Chief Economist Permata Bank, Josua Pardede, mengatakan kondisi ini menempatkan rupiah sebagai salah satu mata uang di Asia yang menunjukkan kinerja kurang stabil terhadap dolar Amerika Serikat.

“Kalau kita bicara perkembangan rupiah saat ini, ini penutupan di hari tanggal 9 Mei kemarin di sekitar masih Rp16.500-an, artinya memang kita bicara kondisinya, memang sejauh ini rupiah masih menjadi salah satu currency di Asia yang mengalami kelemahan terhadap dolar AS,” kata Josua saat ditemui di kantor Permata Bank, Jakarta, Rabu (14/5/2025).

Salah satu faktor utama di balik tekanan terhadap rupiah adalah ekspektasi perlambatan pertumbuhan ekonomi Indonesia pada tahun ini.

Perkiraan tersebut turut memicu aksi jual bersih oleh investor asing di pasar saham, karena prospek pertumbuhan ekonomi dinilai memiliki dampak langsung terhadap potensi keuntungan korporasi.

“Karena biasanya kalau kita bicara selain sentimen, investor di pasar saham pun juga mempertimbangkan bagaimana prospek pertumbuhan ekonomi yang akan berimplikasi nantinya kepada corporate earnings, sehingga ini menjadi salah satu faktor yang juga mempengaruhi juga kinerja di nilai tukar rupiah,” jelasnya.

Pasar Obligasi Lesu, Saham Teknologi Tumbuh 84%

Selain pasar saham, tekanan juga dirasakan di pasar obligasi.
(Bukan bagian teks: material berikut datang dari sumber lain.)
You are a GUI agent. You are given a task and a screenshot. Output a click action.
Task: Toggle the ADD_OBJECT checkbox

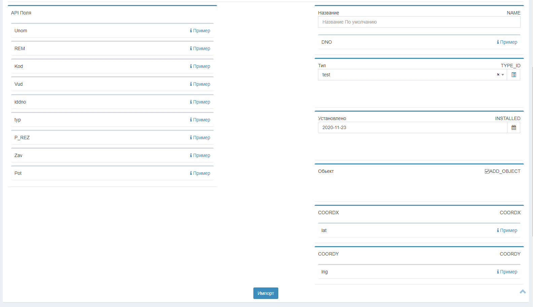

Saat ini, imbal hasil obligasi pemerintah Indonesia masih berada di bawah level 6,8–6,9 persen. 

“Obligasi pun juga kalau kita melihat saat ini, pasar obligasi yield-nya pun juga masih bergisar di bawah 6,8-6,9 persen,” ujarnya.

Adapun kata Josua, di tengah berbagai tekanan tersebut, sektor teknologi menjadi sektor yang menunjukkan performa paling kuat secara tahunan, dengan kenaikan signifikan sebesar 84 persen.

“Kalau kita lihat secara spesifik misalkan di pasar saham, sampai dengan penutupan akhir minggu, akhir ya ini masih secara tahun kalender ya, masih kinerja saham-saham sektor teknologi masih berkinerja yang masih paling baik, 84 persen,” jelasnya.

Dampak Trade War, Ekonomi Indonesia Dikoreksi

Di sisi lain, ketegangan perdagangan antara Amerika Serikat dan Tiongkok turut memperburuk prospek ekonomi global. Oleh karena itu, Permata Bank telah merevisi proyeksi pertumbuhan ekonomi Indonesia ke bawah, dengan mempertimbangkan dampak langsung dari tarif resiprokal yang memengaruhi kinerja ekspor nasional.

Namun kita perlu nanti perlu mencermati juga ya, “kalau kita bicara trade war ini ataupun perang dagang antara Amerika Serikat dan juga China, secara umum mungkin kami dapat sampaikan bahwa kami mempertimbangkan dan sudah merevisi ke bawah pertumbuhan ekonomi Indonesia tahun ini,” pungkasnya.